Elephants, social creatures of great intelligence, honor their deceased through actual funeral rituals, burying the bodies of their offspring. This revelation comes from a new scientific study published in the Journal of Threatened Taxa, conducted among Asian elephants.
Parveen Kaswan and Akashdeep Roy, experts from the West Bengal Forest Department and the Indian Institute of Science Education and Research, investigated five elephant calf burials in the Asian context.
The burials were located in India, among forests and tea plantations of the Eastern Himalayan plains. The researchers documented them through opportunistic observation, photographs, and examinations.
The aim was to understand “the peri-mortem strategy and post-mortem behavior of Asian elephants,” as clarified in the publication. The scientists noted that Asian elephants commemorated the lifeless calves with mighty trumpeting, a sort of heartfelt cry for their death.
But the ritual was not limited to just the loud and characteristic sounds of the species. The elephants carried the small carcasses for long distances, something that is not possible for adult individuals, obviously heavier.
The bodies were then buried in a position that the researchers described as “abnormal”, with the legs pointing upwards. The authors of the study stated that the calves died of natural causes, aged between three months and one year.
It is interesting to note that next to the burial site, footprints of other elephants were found, between 15 and 20 specimens, probably gathered for a final farewell to the calves of the herd.

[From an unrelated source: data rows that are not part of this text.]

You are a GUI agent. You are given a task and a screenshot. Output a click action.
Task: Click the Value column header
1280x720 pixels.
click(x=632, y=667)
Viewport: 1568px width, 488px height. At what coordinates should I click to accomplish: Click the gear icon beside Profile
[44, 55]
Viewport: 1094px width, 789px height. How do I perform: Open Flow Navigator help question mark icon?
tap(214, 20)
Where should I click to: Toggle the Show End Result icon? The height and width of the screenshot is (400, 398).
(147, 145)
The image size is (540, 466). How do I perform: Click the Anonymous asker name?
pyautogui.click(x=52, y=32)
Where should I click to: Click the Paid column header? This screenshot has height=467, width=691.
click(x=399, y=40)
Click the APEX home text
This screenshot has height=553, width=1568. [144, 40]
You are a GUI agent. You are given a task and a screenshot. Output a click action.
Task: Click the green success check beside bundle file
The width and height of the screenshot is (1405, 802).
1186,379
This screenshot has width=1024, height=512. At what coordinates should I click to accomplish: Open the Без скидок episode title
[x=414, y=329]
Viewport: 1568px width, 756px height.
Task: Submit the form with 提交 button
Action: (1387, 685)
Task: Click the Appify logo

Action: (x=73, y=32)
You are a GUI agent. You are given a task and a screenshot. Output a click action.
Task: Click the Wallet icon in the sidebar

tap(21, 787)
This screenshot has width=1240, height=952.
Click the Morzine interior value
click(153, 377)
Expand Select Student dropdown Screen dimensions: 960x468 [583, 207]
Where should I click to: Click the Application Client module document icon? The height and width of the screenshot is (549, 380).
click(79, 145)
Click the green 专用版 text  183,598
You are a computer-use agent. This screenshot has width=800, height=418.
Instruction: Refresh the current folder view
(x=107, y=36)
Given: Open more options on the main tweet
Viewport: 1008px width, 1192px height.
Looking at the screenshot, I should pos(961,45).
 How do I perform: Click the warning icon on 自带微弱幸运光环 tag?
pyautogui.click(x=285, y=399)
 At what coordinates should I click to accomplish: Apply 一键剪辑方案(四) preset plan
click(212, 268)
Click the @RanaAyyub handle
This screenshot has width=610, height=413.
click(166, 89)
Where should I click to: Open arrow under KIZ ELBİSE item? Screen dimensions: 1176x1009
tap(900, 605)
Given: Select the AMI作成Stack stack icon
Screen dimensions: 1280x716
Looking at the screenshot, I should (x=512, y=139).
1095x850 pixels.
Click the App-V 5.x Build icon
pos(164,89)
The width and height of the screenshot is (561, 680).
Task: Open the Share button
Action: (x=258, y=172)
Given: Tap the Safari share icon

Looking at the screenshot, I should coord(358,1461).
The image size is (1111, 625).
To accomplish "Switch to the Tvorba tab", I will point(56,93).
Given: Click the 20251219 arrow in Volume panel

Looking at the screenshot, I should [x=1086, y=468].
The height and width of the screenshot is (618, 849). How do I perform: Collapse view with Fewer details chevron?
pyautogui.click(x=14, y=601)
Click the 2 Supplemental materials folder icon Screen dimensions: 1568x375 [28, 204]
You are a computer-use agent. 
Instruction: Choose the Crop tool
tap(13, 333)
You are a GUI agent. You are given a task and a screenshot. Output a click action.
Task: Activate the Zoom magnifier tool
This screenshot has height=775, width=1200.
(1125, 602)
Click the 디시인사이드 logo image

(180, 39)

These left the site within about 40 minutes of the burial, moving away and traveling other routes among the plantations. Could this be a sign of respect? The interpretations are multiple.
Until now, burials of calves by African elephants have been discussed in scientific literature, but the same could not be said for those of Asian elephants, only briefly studied.
The study offers a better understanding of the behavior of these extraordinary animals in funeral rites, not so different from those of humans.